● **Aim of the task**
Return all of the data that follows precisely, leaving every image out.

● **Records shown**
::::::
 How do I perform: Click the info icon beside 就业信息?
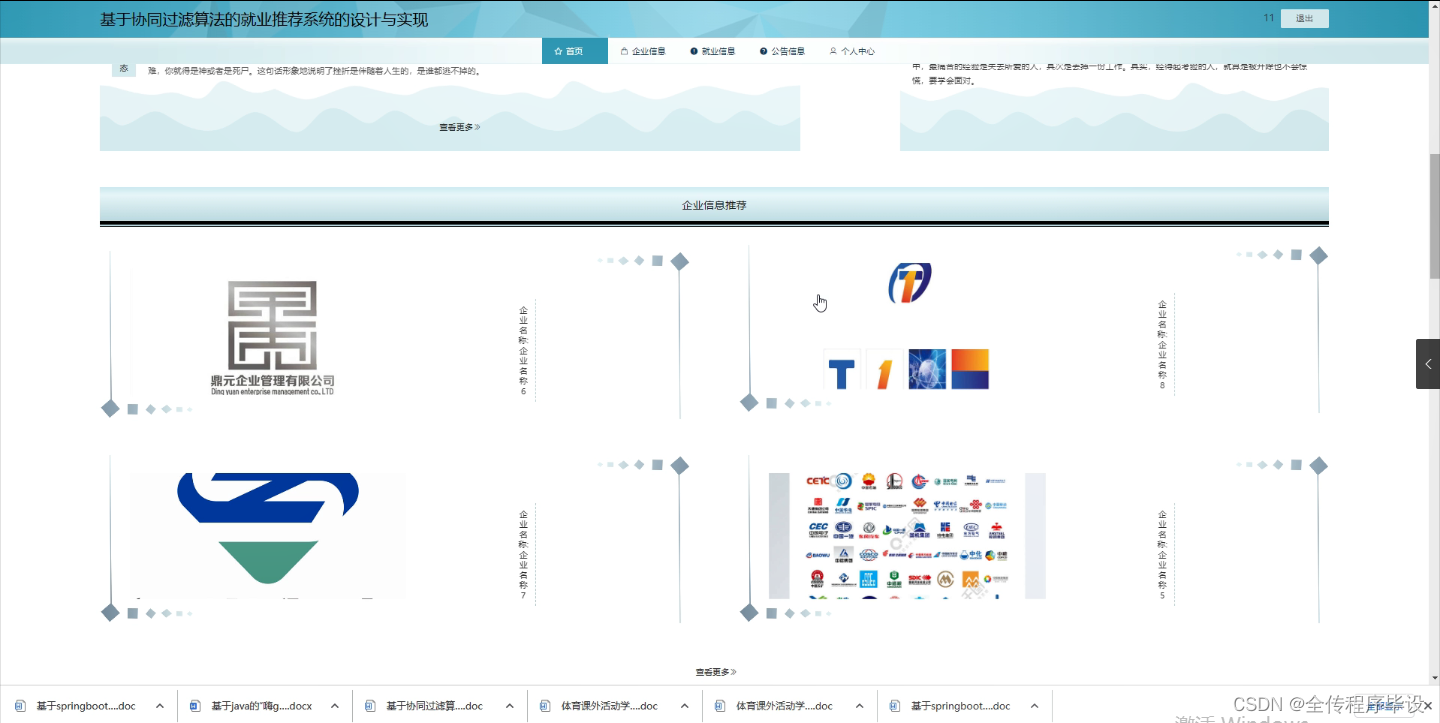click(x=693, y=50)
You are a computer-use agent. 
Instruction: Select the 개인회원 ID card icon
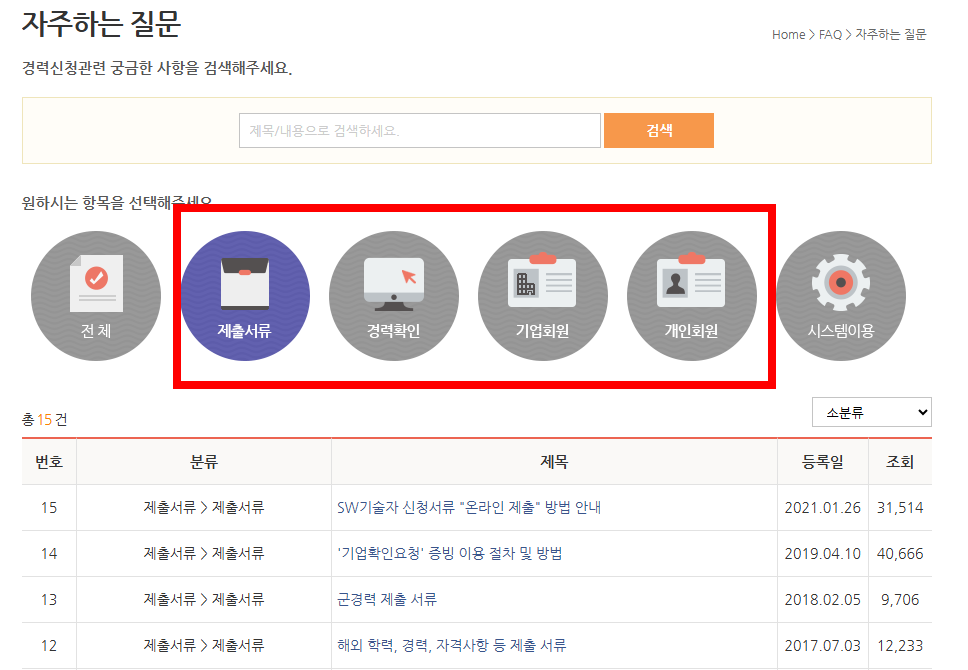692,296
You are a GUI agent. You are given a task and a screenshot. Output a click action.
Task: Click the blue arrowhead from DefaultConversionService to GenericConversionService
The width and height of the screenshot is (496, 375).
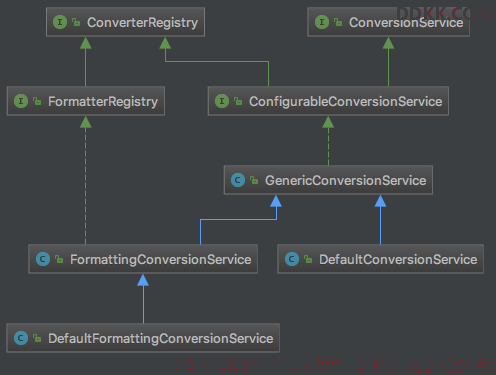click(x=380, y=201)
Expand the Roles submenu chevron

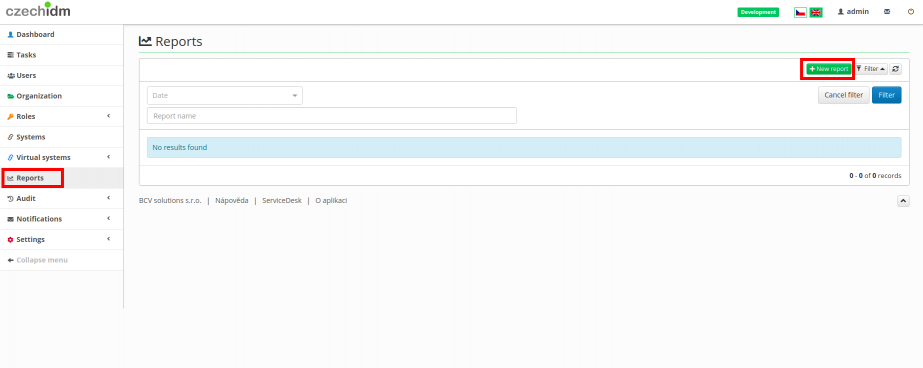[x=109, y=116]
::::::
● **Solution to this exercise**
 How do I perform: Click the info icon beside 就业信息?
click(x=693, y=50)
You are a computer-use agent. 
Instruction: Select the 개인회원 ID card icon
692,296
You are a GUI agent. You are given a task and a screenshot. Output a click action.
Task: Click the blue arrowhead from DefaultConversionService to GenericConversionService
The width and height of the screenshot is (496, 375).
click(x=380, y=201)
Expand the Roles submenu chevron

[x=109, y=116]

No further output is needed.